PROBLEM: Check each line of the material below for the string "Mercury", then report how many lines have it, and nothing else.

EXTRACTED ENTRIES:
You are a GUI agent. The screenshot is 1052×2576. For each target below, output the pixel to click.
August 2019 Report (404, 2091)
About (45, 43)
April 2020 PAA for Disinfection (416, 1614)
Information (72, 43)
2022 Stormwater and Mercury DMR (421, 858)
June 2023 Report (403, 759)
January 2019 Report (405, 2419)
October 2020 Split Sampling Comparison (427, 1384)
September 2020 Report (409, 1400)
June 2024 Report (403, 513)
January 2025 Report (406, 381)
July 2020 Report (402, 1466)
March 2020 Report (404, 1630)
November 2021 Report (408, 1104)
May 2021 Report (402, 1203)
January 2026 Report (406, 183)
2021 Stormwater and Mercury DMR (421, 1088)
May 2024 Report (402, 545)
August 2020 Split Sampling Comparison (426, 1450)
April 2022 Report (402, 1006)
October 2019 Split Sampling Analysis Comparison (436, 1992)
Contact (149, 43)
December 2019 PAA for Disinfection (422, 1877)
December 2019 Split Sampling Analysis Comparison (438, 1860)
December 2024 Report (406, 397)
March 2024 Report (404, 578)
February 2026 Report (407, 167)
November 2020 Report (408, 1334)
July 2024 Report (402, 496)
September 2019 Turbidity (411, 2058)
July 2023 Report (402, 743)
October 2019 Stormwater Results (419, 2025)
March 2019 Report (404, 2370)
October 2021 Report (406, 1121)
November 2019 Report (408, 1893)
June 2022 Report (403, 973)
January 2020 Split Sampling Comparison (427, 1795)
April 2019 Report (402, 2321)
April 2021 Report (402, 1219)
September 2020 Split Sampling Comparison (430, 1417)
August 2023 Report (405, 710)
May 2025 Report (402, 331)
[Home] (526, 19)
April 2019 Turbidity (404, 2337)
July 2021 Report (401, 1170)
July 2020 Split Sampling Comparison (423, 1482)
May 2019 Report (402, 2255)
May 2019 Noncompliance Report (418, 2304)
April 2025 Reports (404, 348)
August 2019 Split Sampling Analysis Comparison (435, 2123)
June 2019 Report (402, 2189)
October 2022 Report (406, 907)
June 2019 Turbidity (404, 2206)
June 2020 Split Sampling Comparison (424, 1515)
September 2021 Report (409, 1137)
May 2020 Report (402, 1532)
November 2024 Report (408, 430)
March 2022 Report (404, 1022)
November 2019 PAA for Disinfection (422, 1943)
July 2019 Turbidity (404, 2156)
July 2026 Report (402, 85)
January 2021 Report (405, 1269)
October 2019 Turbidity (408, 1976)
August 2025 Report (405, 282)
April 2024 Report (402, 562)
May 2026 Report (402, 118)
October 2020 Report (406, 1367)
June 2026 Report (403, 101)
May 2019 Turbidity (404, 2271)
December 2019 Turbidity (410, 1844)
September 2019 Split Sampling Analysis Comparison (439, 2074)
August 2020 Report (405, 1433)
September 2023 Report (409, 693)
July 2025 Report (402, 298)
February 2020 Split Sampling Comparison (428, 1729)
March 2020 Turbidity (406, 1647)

RESPONSE AREA: 2